Week 5/2024

On Wednesday, De Cinema welcomes Mohanad Yaqubi for the screening of R 21 aka Restoring Solidarity (2022), a film that takes a collection of 16 mm films on the Palestinian struggle by militant filmmakers from various countries as its starting point. Dubbed in Japanese to be shown to a Japanese audience, the films highlight the internationalist scope of militant filmmaking in the period 1960-1980. Made up in an array of styles, formats and languages, Yaqubi draws on this material for a film that can be seen as a possible epilogue. He shows how two very different peoples can connect through images, but he also proposes to contemplate the narrative of the Japanese solidarity movement with Palestine during a transformative political period.

CINEMATEK is screening Michael Haneke’s debut feature, Der siebente Kontinent (1989), on Friday. The first part of his ‘Glaciation Trilogy’ – together with Benny’s Video (1992) and 71 Fragments of a Chronology of Chance (1994) – tells the story of an Austrian family, caught up in their daily routine, planning to move to Australia. Behind their apparent calm existence, however, they are planning something sinister. “The film is the story of the price of conformity,” Haneke said. “[The family] destroys the things that have destroyed them in the same painful way that they created this universe that now smothers them. This is the real tragedy because all the destruction that they provoke is not a deliberate act. It cannot liberate them… It’s not a revolutionary film, it’s a bitter film.”

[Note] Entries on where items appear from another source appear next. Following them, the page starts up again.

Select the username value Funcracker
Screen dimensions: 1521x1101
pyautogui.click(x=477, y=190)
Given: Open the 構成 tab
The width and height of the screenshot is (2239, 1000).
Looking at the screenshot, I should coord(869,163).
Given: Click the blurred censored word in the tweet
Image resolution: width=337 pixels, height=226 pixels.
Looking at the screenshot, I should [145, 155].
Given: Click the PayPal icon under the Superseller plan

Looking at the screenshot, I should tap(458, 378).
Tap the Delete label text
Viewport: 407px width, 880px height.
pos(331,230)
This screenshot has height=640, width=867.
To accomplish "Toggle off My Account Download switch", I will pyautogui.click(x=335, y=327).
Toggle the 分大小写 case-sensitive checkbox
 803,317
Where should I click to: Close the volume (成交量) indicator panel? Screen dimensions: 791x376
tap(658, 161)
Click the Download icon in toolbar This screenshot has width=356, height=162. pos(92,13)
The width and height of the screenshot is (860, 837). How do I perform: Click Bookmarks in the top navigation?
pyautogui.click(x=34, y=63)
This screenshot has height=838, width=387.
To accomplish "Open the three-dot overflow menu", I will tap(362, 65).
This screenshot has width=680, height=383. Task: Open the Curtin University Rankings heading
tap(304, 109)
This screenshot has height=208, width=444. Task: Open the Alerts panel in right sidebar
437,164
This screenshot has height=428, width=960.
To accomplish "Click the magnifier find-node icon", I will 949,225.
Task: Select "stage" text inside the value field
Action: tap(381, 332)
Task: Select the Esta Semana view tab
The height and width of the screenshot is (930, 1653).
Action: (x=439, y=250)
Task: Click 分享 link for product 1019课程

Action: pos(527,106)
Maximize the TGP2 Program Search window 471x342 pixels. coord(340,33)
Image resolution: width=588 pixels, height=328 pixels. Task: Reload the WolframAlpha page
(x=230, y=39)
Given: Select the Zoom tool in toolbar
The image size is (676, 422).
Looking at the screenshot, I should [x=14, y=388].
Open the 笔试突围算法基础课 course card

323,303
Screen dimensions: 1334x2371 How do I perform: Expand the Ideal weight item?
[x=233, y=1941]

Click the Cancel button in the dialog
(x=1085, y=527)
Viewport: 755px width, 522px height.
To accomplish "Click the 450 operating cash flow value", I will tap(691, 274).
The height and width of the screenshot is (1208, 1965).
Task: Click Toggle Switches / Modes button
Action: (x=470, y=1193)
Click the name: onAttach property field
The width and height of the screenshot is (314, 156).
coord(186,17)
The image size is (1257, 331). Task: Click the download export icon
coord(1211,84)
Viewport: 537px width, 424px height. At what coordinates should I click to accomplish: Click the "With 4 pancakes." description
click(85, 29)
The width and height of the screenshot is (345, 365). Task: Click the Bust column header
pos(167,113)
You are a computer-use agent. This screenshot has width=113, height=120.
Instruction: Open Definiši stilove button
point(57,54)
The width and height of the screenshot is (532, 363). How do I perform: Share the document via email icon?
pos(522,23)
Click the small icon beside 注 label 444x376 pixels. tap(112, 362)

Also on Friday, there’s a focus on the production and distribution company General Films at Cinema Nova. The team of Nova retrieved thousands of film reels from the cellars of General Films, which was founded in the 1960s by Jean Querut and later taken over by his son Pierre Querut. A Belgian equivalent of France’s Eurociné, it also co-produced films by Jean Rollin and Jess Franco. Nova looks back at General Films’ history in the company of Pierre Querut’s  younger brother, Jean Querut, artists Katleen Vermeir and Ronny Heiremans, who made two videos about Pierre for an installation in 2004, and the historian of film techniques Jean-Pierre Verscheure, who was introduced to General’s small family business as a teenager.